HUAWEI says it was a genuine mistake, but the harm it's already done.

Published onFebruary 13, 2018

  • In a Facebook group, HUAWEI recruited people to leave “reviews” of the Mate 10 Pro on Best Buy’s website.
  • Since the beginning of the contest, there have been dozens of fake “reviews” on Best Buy, and the Mate 10 Pro is not even out yet.
  • HUAWEI says that there was an internal miscommunication and is working on removing posts by participants where it isn’t disclosed they participated in the review program.

According to 9to5Google, HUAWEI recruited people to write fake Mate 10 Pro reviews on Best Buy. The phone has not even launched yet in the US.

The HUAWEI Mate 10 Pro was supposed to be the Chinese manufacturer’s big splash in the highly lucrative US market. In terms of specs, the Mate 10 Pro has everything that a modern Android flagship must have: a large AMOLED display, dual-lens camera, octa-core processor, 6 GB of RAM, a beefy battery, and water resistance. HUAWEI even managed to partner up with Verizon and AT&T to offer its flagship to US consumers. That is, until the two carriers scrapped their plans to sell HUAWEI phones in the US entirely due to growing political concerns that Chinese phones may pose a security threat.

While HUAWEI has other means to sell the Mate 10 Pro in the US, losing two of the largest US carriers in a market that is dictated by carrier partnerships comes as a substantial blow. How do you sell a relatively unknown phone in a highly competitive market without the help of carriers? By asking people to write fake reviews, apparently.

The Chinese electronics manufacturer owns a private Facebook group comprising 60,000 members. On January 31, it held a contest where people were asked to explain why they want to own the Mate 10 Pro on Best Buy’s website for a chance to test the device. As you can see, the post does not direct online users to write reviews per se, but when you go to Best Buy’s website, most of the 108 comments are apparently just that: reviews. Most are posted after January 31, the day the contest began, and they describe in detail how the Mate 10 Pro is the best smartphone in the market. The device has an excellent 4.8 stars rating from 71 ratings. Mind you, the Mate 10 Pro has not been released in the US yet.

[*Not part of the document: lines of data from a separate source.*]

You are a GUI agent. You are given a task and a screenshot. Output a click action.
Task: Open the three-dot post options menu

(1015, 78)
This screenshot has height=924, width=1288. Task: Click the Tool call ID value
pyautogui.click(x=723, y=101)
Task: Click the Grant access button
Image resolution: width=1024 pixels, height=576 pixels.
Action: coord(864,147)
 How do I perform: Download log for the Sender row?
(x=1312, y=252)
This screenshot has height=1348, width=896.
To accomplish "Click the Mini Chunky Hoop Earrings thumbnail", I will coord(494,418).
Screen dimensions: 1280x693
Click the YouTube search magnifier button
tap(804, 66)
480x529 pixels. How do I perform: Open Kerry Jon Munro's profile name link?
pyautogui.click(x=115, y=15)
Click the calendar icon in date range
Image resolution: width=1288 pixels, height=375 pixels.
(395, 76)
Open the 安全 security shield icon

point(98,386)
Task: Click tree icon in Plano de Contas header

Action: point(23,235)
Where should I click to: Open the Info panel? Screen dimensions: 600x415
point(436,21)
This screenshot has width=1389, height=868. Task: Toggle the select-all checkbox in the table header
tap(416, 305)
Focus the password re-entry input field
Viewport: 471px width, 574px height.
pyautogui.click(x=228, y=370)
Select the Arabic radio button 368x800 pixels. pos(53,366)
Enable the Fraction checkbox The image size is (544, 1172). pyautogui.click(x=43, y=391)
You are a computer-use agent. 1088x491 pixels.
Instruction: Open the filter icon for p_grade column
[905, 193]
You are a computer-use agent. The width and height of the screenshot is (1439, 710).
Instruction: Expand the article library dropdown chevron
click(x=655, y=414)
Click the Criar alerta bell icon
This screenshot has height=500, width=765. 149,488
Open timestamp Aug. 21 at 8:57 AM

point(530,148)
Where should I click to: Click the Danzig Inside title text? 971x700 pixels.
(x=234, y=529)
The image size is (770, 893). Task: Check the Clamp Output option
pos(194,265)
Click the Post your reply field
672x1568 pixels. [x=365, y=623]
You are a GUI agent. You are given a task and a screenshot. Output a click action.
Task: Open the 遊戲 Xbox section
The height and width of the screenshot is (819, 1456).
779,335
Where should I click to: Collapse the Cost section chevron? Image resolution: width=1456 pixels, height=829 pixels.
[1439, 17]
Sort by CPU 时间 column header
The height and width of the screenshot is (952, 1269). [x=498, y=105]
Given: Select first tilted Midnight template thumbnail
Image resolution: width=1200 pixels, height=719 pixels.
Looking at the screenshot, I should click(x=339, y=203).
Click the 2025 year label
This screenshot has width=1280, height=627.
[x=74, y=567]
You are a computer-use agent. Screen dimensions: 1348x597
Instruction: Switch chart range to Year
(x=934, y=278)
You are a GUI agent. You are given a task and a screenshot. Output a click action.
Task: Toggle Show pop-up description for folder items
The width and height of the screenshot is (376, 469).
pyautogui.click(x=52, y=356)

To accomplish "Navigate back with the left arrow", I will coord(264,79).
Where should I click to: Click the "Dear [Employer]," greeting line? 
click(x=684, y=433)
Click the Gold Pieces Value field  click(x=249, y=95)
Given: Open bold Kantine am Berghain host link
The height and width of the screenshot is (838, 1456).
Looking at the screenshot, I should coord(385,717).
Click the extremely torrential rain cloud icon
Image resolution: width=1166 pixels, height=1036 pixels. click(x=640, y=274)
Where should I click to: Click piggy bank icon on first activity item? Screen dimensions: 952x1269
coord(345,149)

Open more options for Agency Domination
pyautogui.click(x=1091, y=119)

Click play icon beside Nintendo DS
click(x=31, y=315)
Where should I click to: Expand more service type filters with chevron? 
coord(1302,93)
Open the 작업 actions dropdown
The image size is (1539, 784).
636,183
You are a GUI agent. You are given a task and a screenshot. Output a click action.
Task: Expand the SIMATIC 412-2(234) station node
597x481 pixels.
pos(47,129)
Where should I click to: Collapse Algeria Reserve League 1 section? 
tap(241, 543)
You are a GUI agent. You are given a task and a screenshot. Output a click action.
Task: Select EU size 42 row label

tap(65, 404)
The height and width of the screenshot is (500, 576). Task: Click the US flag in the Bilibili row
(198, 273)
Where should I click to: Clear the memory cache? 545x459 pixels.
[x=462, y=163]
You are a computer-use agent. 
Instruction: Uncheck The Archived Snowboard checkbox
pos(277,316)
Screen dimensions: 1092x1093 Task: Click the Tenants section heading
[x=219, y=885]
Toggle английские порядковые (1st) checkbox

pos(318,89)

“Unbeatable smart phone [sic] of the year,” “loving this phone’s camera,” “great new flagship phone,” “great phone that puts Samsung to shame” are some of the comments found on the website.

We’ve reached out to HUAWEI, and the company spokesperson replied, explaining that there were two different campaigns in motion at the same time. One was designed to get more users to sign up to the beta program, and the other was to elicit feedback from Mate 10 Pro beta users on sales channels. According to the company, there was an internal miscommunication, and the social media manager made the mistake of directing everyone in the Facebook group to leave “reviews” on Best Buy:

Huawei’s first priority is always the consumer and we encourage our customers to share their experiences with our devices in their own voice and through authentic conversation. We believe there is confusion around a recent social media post reaching out to recruit new beta testers. While there are reviews from beta testers with extensive knowledge of the product, they were in no way given monetary benefits for providing their honest opinions of the product. However, we are working to remove posts by beta testers where it isn’t disclosed they participated in the review program.

Whether you think HUAWEI’s explanation holds water or not, the potential benefits of the move are outweighed by the negative publicity the stunt created for the company. Simply put, HUAWEI, a top three global manufacturer, should have known better.